RECORD SET:
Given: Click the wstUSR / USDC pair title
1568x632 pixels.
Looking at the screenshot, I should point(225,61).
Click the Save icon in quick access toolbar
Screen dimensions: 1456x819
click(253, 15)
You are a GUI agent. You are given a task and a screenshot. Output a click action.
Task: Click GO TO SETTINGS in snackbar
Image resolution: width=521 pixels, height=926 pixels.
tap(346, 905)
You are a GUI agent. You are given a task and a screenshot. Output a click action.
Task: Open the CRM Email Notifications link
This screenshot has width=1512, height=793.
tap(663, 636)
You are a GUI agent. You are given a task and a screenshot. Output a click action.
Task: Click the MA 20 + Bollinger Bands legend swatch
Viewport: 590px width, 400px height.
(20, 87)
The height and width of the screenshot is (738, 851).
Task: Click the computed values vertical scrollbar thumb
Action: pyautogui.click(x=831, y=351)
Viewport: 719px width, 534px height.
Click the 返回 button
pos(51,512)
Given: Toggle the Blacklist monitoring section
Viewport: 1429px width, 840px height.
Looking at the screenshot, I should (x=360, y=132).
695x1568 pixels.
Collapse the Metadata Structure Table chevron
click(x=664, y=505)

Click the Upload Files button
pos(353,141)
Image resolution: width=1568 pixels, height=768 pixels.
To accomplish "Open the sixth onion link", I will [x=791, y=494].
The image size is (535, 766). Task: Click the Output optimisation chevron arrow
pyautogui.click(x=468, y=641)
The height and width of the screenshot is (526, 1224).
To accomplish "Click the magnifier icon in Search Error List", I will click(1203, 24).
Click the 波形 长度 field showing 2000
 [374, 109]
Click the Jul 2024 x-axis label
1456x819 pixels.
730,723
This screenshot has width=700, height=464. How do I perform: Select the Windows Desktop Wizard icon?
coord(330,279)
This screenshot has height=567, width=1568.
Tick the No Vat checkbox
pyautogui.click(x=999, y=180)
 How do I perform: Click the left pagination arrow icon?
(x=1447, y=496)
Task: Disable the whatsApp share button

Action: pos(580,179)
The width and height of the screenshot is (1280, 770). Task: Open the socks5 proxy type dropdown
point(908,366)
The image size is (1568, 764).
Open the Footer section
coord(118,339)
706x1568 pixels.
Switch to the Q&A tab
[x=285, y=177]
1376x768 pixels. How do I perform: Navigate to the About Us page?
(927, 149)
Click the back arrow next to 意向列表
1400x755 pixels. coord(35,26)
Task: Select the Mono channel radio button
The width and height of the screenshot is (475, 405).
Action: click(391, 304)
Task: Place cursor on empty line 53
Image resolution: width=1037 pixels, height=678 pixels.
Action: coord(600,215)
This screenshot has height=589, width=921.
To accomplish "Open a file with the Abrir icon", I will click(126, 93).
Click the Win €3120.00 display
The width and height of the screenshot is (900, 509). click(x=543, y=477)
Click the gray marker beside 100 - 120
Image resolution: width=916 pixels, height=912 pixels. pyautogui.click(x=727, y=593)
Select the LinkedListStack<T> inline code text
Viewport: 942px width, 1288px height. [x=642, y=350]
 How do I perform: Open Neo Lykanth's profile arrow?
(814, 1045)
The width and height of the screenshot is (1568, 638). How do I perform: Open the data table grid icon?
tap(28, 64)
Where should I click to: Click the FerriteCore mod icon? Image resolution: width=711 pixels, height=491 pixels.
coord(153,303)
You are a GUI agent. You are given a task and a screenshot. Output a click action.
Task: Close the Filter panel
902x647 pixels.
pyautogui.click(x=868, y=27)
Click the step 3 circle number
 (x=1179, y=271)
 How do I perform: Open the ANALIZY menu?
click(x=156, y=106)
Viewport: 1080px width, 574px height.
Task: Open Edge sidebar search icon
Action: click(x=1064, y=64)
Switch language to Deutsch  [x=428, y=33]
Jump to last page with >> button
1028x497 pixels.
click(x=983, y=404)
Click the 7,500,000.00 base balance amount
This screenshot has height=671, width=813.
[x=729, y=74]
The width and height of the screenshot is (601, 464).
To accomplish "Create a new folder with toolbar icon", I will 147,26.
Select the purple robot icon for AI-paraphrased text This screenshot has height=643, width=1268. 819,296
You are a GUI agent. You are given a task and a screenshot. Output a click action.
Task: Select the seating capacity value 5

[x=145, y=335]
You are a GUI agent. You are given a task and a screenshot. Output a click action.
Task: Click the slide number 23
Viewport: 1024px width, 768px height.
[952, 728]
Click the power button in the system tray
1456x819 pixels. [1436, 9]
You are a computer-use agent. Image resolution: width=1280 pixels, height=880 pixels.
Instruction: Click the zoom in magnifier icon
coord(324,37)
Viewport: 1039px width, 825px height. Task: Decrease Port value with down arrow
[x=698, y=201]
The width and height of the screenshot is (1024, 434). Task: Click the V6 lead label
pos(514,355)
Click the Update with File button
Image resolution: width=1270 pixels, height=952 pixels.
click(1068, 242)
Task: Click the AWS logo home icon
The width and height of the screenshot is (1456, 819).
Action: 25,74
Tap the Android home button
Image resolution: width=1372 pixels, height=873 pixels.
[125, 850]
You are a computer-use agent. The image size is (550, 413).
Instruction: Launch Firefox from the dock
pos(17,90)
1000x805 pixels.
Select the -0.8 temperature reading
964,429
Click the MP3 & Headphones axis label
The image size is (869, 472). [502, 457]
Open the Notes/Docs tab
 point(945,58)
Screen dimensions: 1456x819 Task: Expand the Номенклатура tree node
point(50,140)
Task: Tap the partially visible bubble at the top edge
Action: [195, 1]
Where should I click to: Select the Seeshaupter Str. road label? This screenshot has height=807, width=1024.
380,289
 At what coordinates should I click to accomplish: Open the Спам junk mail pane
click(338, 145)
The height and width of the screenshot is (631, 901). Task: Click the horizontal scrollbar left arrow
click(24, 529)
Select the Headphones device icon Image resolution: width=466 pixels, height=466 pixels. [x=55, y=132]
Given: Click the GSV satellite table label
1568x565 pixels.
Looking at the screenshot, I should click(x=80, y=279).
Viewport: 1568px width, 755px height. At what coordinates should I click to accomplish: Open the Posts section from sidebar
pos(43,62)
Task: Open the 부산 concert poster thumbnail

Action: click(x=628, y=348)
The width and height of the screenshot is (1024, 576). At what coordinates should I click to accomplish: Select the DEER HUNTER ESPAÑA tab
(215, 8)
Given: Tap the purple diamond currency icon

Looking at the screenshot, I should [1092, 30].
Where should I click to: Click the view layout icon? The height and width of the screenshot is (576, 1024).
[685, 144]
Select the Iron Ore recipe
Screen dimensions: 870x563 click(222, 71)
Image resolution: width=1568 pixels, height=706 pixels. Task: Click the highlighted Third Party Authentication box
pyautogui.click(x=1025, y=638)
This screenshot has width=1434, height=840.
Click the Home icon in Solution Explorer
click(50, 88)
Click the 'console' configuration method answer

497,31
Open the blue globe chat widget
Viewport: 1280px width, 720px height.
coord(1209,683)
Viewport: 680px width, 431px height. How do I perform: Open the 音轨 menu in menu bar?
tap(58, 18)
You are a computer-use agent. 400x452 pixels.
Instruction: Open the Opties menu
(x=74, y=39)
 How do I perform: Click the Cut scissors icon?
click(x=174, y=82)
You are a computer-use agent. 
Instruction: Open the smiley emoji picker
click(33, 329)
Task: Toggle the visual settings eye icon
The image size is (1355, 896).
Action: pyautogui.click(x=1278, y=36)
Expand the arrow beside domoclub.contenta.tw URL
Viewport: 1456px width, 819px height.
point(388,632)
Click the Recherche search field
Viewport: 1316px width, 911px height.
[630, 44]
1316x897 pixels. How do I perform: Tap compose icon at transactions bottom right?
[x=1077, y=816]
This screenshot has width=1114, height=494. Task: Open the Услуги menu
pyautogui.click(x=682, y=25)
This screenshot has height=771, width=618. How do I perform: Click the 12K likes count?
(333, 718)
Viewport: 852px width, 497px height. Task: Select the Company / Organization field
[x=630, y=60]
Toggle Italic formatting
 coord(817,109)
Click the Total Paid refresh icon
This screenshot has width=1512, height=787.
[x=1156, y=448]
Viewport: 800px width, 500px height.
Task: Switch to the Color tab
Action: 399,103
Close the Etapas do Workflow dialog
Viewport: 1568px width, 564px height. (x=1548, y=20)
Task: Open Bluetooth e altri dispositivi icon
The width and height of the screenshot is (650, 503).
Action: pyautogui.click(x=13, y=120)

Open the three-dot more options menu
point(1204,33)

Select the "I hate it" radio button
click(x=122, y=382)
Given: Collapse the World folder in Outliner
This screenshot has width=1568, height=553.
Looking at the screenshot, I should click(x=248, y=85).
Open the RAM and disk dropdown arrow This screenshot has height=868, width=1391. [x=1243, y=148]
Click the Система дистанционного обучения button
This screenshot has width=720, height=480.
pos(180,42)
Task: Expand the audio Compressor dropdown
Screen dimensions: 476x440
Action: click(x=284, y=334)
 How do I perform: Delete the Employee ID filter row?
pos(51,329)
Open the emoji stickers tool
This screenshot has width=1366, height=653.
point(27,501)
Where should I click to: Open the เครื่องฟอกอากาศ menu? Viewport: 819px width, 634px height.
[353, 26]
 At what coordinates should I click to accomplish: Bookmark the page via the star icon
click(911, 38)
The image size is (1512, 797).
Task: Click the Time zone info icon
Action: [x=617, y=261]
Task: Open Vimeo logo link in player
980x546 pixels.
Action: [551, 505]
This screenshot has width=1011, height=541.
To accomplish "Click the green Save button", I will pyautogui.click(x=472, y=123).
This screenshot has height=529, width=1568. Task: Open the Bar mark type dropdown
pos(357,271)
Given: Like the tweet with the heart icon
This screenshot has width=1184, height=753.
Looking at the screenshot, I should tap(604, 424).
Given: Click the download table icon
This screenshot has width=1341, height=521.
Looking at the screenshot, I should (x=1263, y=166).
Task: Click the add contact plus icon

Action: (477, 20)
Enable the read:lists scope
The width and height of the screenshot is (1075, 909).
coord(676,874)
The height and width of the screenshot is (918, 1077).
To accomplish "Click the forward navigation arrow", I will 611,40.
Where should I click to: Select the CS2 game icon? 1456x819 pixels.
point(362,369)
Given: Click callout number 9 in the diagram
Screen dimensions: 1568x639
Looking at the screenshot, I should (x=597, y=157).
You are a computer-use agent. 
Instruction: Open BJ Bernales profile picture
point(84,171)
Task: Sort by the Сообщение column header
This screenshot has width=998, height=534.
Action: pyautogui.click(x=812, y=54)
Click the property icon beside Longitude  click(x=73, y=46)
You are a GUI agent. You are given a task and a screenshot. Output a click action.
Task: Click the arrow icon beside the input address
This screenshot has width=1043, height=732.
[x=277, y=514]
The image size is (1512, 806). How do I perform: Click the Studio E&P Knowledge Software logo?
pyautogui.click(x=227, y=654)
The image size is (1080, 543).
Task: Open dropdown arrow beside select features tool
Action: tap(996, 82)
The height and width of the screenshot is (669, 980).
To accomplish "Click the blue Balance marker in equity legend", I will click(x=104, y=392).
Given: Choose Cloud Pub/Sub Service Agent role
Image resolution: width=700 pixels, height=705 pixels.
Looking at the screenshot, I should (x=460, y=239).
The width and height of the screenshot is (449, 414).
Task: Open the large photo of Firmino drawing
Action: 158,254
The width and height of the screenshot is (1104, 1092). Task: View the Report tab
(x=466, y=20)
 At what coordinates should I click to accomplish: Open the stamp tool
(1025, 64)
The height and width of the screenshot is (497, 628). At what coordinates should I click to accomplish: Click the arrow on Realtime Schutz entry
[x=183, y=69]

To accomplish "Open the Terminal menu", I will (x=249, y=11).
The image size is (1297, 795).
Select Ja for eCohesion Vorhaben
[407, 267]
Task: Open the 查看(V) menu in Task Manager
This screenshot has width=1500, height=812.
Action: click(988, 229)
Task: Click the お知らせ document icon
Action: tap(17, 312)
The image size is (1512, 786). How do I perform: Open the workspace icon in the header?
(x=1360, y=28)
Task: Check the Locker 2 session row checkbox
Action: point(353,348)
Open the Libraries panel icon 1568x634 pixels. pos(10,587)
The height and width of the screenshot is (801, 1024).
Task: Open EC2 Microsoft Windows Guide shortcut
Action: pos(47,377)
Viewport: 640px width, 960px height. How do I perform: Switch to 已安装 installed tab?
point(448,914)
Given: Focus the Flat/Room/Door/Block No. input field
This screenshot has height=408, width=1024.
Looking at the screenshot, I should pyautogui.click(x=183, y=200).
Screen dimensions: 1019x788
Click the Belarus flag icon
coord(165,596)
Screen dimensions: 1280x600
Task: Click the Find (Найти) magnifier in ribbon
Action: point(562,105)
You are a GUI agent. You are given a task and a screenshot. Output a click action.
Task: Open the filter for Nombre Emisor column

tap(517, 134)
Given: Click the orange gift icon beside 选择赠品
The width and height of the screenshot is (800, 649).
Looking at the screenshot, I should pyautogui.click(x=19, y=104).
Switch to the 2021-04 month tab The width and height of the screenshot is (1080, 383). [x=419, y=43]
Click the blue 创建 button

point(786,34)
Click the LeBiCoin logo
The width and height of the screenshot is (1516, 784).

STATED GOAL:
Reproduce the material from the line with "The image size is (1297, 795)." to the line with "should pyautogui.click(x=183, y=200).", replacing "Libraries" with "Layers" and leaving everything else unchanged.

EXERCISE RESPONSE:
The image size is (1297, 795).
Select Ja for eCohesion Vorhaben
[407, 267]
Task: Open the 查看(V) menu in Task Manager
This screenshot has width=1500, height=812.
Action: click(988, 229)
Task: Click the お知らせ document icon
Action: tap(17, 312)
The image size is (1512, 786). How do I perform: Open the workspace icon in the header?
(x=1360, y=28)
Task: Check the Locker 2 session row checkbox
Action: point(353,348)
Open the Layers panel icon 1568x634 pixels. pos(10,587)
The height and width of the screenshot is (801, 1024).
Task: Open EC2 Microsoft Windows Guide shortcut
Action: pos(47,377)
Viewport: 640px width, 960px height. How do I perform: Switch to 已安装 installed tab?
point(448,914)
Given: Focus the Flat/Room/Door/Block No. input field
This screenshot has height=408, width=1024.
Looking at the screenshot, I should pyautogui.click(x=183, y=200).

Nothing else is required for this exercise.